Parting Ways

For many years, it was hailed as the best new way to do business, a method that benefitted owner, contractor and contract glazing. Yet, as the practice continues to grow, a number of contractors, glazing and otherwise, are saying “no more.”

Once hailed as the ultimate quid pro quo, fixed price contracts have come into sharper focus in the last few months with many of those engaged in them opting out of the practice.

Fixed-price contracting is a practice through which the general contractor and the contract glazier (the GC—the buyer—and the CG—the seller) agree to a certain price (or a not-to-exceed price) for a job. General contractors also engage in fixed price contracts where they are the seller to a buyer, usually an owner or developer.

Fixed price contracts are not the same as T&M jobs. Time and material (T&M) contracts still have a degree of uncertainty to them. Even though the cost of the materials and the number of hours are estimated, unforeseen conditions could change them significantly. Some contract glaziers will only do certain jobs on a T&M basis. This usually means they feel there will be factors involved that require additional time and/or materials and/or that the cost of the fixes or remediation cannot be adequately estimated. T&M jobs are usually high-risk ones for the seller; fixed price ones generally are not.

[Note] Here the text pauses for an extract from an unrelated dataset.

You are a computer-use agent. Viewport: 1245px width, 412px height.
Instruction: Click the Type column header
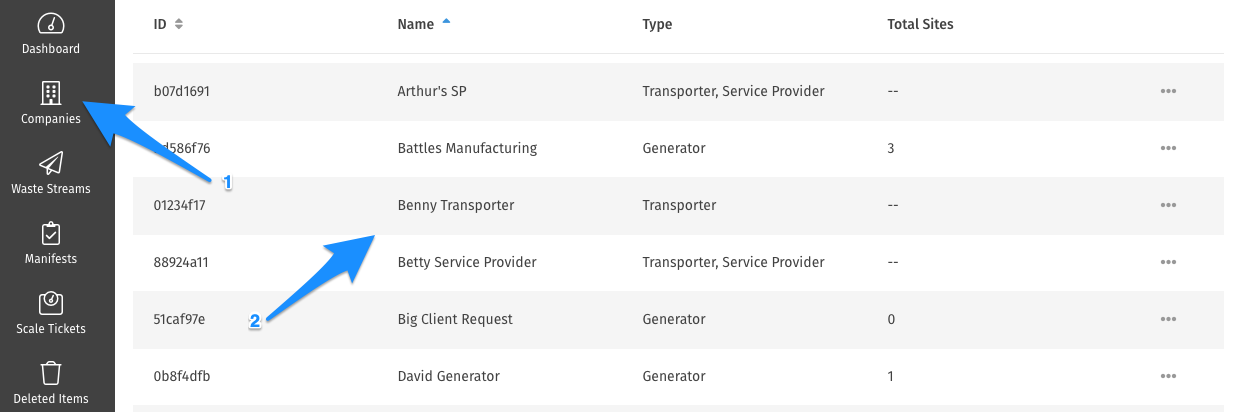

Proponents of fixed price jobs say they are best for tightly timed and scoped work, and they can keep projects moving without additional risk to the buyer. Opponents say all that may be true, but that to protect itself from risk, the seller is going to price the job less aggressively. “You can be sure the job never goes over that amount,” one general contractor told me, “but you can never be sure you really couldn’t have gotten it for half what you paid.”

Now comes the word that some general contractors who were among the earliest and strongest proponents of fixed pricing agreements have said no more. ENR has reported that two large general contractors, both publically held, are leaving fixed pricing projects behind as a future strategy. “It is now clear that … the fixed price design-build delivery …model resulted in an untenable imbalance in risk-sharing,” Granite CEO James Roberts told ENR.

The big question is whether general contractors will expect contract glaziers to do unto others as they will no longer do themselves. And if glazing contractors want a good argument against the fixed-price model, all they need do is tell the general to look in the mirror.